### AIM OF THE EXERCISE
Of all the lines in the material, tally those containing the string "option", and report nothing but the total.

----

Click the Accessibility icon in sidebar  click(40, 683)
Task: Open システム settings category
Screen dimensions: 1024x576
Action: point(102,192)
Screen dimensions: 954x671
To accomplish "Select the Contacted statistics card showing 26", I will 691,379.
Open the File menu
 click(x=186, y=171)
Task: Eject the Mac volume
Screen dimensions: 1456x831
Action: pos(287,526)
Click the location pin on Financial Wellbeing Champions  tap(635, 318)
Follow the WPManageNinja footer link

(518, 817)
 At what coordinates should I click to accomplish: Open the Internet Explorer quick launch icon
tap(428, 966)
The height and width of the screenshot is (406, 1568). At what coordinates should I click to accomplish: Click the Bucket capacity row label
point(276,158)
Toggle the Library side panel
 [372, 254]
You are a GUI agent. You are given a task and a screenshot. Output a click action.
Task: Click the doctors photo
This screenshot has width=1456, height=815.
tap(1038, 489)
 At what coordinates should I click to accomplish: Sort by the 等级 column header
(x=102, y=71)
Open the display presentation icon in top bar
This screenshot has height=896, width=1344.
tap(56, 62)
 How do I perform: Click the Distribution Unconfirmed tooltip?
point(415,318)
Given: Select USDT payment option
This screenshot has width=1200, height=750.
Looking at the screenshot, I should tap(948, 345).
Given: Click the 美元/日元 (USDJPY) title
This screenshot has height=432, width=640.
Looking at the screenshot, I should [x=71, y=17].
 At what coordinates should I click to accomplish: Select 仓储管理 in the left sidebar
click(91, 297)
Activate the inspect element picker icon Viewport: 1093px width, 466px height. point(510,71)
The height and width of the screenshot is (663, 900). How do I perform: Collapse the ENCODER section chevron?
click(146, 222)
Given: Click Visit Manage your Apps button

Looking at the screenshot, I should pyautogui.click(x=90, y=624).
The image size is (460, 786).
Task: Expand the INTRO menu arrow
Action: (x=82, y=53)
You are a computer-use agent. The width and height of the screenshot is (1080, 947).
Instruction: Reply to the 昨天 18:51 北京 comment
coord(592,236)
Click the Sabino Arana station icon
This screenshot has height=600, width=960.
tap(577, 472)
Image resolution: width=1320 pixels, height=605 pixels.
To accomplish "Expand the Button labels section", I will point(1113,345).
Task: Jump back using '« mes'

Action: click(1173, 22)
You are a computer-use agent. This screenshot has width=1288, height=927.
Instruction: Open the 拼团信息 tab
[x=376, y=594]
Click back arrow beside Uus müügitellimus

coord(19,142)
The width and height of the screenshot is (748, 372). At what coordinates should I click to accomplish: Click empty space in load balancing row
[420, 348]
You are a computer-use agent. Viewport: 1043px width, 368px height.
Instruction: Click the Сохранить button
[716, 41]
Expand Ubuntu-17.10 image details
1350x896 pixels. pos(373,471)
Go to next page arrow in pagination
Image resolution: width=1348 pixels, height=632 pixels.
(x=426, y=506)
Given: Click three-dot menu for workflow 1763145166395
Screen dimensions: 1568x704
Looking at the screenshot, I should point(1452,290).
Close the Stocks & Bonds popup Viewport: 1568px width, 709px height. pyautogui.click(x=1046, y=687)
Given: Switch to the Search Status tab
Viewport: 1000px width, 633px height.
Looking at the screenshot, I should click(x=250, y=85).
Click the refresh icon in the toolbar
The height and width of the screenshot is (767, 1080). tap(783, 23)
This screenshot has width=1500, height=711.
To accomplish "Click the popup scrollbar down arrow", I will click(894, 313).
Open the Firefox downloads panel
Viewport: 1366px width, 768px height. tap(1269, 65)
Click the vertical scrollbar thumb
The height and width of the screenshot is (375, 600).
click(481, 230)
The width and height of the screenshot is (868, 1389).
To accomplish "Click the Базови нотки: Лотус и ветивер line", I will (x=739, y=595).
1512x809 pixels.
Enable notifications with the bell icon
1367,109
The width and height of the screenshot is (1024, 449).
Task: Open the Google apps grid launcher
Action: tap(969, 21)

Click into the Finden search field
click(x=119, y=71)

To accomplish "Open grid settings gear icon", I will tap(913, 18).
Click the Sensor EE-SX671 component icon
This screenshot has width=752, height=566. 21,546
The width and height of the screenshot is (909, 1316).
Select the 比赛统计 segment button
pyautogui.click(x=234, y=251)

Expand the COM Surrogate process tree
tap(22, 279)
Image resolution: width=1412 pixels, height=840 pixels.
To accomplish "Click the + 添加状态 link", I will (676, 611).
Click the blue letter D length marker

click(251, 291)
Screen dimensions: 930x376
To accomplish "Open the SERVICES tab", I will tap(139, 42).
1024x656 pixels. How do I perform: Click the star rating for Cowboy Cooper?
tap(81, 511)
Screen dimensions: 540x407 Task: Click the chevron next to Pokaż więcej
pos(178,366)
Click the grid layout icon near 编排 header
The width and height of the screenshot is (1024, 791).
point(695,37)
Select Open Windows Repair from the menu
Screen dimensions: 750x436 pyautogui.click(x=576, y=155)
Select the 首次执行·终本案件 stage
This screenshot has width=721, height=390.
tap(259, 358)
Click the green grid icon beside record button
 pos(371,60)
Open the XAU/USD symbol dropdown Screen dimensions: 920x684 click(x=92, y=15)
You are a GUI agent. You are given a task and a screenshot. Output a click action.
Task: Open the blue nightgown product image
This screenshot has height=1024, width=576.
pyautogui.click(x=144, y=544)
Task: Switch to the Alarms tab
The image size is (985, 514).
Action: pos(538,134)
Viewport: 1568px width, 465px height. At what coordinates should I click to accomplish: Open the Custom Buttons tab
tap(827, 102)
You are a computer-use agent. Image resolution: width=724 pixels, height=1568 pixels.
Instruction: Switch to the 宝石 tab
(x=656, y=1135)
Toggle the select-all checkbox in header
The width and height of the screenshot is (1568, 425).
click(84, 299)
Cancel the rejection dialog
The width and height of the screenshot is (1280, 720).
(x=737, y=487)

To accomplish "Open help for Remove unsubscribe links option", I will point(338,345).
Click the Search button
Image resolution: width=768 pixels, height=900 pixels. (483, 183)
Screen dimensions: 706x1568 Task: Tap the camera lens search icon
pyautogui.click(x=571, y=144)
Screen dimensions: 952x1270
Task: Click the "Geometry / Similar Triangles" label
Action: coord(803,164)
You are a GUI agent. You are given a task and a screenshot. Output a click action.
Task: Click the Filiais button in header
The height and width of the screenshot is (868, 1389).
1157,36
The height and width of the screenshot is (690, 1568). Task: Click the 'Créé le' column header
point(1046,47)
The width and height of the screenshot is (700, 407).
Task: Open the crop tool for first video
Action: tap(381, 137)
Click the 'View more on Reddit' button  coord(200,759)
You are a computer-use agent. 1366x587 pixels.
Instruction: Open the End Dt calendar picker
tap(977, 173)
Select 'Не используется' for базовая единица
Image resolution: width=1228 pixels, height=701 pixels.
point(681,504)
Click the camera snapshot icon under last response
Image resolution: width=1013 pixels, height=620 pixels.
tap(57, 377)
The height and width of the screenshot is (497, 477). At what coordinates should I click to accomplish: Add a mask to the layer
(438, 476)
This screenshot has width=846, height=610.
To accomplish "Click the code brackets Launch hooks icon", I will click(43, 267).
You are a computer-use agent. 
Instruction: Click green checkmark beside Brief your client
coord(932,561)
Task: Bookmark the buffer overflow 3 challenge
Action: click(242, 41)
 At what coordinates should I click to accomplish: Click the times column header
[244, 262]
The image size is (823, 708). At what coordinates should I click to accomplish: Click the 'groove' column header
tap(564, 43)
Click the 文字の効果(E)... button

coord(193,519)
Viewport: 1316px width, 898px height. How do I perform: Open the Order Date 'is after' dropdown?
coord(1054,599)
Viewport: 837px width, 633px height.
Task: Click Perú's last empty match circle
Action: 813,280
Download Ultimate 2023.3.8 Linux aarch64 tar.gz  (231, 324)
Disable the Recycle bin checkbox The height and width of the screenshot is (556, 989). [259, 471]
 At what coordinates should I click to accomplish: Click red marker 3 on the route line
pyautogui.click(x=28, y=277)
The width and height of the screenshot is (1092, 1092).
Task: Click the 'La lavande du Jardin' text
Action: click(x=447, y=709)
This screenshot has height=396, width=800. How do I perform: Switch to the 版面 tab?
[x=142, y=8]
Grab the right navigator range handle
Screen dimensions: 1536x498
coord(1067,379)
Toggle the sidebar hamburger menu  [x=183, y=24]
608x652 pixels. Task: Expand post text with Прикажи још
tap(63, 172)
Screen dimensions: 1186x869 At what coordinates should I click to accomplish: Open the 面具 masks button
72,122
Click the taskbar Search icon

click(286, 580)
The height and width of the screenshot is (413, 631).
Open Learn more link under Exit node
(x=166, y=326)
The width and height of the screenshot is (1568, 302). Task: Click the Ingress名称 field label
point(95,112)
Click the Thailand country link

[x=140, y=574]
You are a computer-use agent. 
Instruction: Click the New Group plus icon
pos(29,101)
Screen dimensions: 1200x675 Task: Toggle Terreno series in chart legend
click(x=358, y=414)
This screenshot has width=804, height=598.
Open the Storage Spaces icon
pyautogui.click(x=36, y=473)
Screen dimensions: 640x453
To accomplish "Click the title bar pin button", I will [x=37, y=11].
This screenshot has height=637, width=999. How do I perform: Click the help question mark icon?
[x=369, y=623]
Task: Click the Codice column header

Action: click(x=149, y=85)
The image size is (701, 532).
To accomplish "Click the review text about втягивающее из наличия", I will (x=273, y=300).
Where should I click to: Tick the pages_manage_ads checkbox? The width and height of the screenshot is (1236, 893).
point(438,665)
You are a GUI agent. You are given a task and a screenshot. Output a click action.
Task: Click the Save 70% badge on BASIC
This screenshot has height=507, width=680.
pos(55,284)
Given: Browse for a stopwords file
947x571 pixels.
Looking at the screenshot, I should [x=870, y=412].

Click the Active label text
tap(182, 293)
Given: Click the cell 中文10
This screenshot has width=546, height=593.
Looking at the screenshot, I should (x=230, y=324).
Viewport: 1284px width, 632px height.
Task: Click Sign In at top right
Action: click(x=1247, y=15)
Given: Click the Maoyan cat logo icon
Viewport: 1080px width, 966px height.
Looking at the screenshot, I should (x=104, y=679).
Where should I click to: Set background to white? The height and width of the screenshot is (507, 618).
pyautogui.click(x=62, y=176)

----

### RESPONSE BELOW
2